When the command is followed by the name of a plugin (e.g., :Bundleinstall abolish.vim), the command installs and activates the command. When run with an exclamation mark at the end (e.g., :BundleInstall!), the command updates all configured plugins.

In both cases, the command opens a new window, in which the entry currently being updated is indicated by a highlighted first letter and an arrow in the margin. When the updates are complete, a message appears at the bottom of the buffer. You can then press l (lowercase el) to view the log for the command, jumping to highlighted commands to read any error messages (Figure 3). As with any buffer, the command :q closes it.

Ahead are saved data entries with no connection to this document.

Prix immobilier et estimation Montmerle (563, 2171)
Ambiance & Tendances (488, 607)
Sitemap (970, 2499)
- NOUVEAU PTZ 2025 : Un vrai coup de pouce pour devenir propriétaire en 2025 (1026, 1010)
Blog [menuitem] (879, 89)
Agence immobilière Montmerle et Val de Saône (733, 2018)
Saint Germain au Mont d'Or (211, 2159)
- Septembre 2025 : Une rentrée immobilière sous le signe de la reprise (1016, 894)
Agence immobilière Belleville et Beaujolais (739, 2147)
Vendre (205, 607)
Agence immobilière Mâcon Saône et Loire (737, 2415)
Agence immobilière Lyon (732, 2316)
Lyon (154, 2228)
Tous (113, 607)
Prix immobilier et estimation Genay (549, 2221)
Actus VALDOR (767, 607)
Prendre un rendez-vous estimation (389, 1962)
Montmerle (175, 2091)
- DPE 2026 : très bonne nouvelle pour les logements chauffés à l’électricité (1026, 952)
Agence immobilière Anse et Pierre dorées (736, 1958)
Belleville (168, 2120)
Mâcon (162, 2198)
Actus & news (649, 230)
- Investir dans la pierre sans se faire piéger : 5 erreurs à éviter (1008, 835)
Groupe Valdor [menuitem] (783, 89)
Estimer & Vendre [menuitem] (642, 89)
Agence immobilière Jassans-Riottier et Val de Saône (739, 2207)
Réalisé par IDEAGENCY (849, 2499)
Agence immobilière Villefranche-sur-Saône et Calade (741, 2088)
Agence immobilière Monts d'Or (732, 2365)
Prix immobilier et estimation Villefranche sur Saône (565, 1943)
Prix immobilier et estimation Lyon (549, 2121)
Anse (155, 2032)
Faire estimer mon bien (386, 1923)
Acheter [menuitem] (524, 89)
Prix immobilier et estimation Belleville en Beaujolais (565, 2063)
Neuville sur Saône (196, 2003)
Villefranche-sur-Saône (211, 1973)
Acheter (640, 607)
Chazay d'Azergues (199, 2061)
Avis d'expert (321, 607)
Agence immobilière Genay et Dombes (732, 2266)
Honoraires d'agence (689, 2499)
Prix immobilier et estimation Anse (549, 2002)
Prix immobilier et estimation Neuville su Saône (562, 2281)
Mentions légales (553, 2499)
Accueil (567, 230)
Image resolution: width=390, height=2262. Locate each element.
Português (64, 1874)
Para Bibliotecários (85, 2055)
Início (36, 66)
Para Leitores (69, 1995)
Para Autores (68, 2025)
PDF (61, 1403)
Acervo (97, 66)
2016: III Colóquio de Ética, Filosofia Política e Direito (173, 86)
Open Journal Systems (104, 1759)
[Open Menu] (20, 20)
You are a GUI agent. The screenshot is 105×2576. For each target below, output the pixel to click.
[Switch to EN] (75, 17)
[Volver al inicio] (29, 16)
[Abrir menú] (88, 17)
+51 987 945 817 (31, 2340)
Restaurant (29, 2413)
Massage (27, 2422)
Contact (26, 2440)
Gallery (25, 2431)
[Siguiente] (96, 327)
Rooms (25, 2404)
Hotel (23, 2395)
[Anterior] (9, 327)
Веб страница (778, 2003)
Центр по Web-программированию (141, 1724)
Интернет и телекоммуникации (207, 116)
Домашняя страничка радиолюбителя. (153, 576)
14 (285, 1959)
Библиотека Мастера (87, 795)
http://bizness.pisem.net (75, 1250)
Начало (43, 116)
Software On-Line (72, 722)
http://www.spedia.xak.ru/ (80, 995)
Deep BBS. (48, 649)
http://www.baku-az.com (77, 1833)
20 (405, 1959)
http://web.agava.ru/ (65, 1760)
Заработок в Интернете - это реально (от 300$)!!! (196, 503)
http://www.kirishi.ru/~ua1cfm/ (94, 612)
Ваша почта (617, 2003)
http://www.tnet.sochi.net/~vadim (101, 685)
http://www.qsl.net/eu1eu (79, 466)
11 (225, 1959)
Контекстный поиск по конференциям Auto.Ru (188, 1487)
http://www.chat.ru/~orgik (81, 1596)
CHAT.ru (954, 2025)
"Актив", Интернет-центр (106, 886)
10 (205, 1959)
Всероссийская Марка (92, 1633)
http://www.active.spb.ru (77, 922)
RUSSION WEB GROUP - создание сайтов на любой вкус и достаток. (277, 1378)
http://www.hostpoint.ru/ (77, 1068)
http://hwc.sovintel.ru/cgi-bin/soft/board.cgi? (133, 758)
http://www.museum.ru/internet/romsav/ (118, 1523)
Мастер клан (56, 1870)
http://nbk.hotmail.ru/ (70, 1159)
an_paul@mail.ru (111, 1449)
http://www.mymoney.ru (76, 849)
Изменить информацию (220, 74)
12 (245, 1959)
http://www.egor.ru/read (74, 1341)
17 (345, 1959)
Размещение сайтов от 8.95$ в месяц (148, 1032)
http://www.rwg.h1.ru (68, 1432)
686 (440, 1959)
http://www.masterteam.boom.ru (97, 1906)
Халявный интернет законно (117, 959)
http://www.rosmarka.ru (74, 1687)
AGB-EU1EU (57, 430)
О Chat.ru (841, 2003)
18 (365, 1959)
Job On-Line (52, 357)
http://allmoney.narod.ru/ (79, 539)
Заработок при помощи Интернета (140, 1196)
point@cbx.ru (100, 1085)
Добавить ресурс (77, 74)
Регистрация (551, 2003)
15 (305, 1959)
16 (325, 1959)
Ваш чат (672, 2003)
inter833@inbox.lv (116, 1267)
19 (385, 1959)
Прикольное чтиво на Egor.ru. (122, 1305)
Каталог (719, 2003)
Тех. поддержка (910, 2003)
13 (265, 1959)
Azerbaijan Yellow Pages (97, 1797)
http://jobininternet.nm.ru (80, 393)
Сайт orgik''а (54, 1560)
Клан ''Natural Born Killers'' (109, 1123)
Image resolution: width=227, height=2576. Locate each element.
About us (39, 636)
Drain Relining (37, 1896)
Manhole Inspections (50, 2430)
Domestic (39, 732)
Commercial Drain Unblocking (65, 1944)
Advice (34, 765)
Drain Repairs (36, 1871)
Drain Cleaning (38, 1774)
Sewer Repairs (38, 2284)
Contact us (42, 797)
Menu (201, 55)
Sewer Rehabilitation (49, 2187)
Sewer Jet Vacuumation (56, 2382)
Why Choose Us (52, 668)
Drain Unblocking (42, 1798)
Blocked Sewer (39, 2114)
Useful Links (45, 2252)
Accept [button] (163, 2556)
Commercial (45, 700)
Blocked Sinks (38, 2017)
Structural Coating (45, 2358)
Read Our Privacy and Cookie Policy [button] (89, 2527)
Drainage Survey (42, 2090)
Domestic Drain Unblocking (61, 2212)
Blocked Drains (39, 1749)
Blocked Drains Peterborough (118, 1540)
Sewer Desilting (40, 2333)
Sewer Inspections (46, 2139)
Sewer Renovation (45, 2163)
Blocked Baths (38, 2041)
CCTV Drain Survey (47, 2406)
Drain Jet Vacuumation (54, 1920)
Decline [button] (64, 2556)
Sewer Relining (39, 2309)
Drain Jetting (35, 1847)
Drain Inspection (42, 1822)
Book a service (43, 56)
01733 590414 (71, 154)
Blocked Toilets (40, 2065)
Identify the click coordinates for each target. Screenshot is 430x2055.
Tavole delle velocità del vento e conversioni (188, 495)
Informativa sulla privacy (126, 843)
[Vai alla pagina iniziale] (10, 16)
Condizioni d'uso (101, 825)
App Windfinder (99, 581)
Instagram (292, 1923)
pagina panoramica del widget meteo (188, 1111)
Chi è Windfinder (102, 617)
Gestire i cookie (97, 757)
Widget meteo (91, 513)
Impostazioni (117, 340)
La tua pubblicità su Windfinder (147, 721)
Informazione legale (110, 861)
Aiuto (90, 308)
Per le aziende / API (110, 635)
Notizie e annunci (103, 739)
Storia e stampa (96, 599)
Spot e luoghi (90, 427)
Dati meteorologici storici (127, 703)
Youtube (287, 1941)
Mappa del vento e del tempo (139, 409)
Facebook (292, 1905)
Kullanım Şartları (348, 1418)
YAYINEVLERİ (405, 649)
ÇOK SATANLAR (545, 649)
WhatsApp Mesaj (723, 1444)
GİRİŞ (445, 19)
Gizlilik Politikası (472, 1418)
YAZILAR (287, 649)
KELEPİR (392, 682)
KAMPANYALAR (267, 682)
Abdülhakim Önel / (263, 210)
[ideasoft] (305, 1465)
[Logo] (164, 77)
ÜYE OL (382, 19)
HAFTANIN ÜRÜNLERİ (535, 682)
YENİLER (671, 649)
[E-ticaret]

Figure 3: The :BundleInstall log shows the utility's output.

The :BundleInstall utility runs automatically when you start Vim. However, you can also use it after you have added a new plugin or script in order to update Vim without logging out and back in again.

Listing Configured Plugins

To see which plugins are installed in Vim using Vundle, just look at the names of the subdirectories below ~/.vim/bundle.

However, Vundle makes viewing configured plugins even easier with :BundleList (Figure 4). This command opens a window listing the plugins that are configured on the current installation of Vim. Note that a plugin may be configured and working in Vim, but not activated  – that is, not listed in .vimrc to receive automatic updates.

Figure 4: The :BundleList command displays the plugins installed with Vundle.